Pick out every line in the records below that contains the word "screenshot", and copy each of those lines in full.
════
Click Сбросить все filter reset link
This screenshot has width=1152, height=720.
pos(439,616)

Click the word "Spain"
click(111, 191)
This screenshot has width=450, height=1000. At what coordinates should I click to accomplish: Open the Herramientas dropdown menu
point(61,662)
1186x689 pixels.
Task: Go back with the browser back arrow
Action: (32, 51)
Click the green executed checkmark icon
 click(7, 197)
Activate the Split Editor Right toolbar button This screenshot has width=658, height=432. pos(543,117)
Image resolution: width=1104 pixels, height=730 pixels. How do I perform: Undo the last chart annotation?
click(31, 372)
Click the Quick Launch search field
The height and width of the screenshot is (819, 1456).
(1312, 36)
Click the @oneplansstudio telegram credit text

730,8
════
## Task answer
This screenshot has width=1152, height=720.
This screenshot has width=450, height=1000. At what coordinates should I click to accomplish: Open the Herramientas dropdown menu
Activate the Split Editor Right toolbar button This screenshot has width=658, height=432. pos(543,117)
The height and width of the screenshot is (819, 1456).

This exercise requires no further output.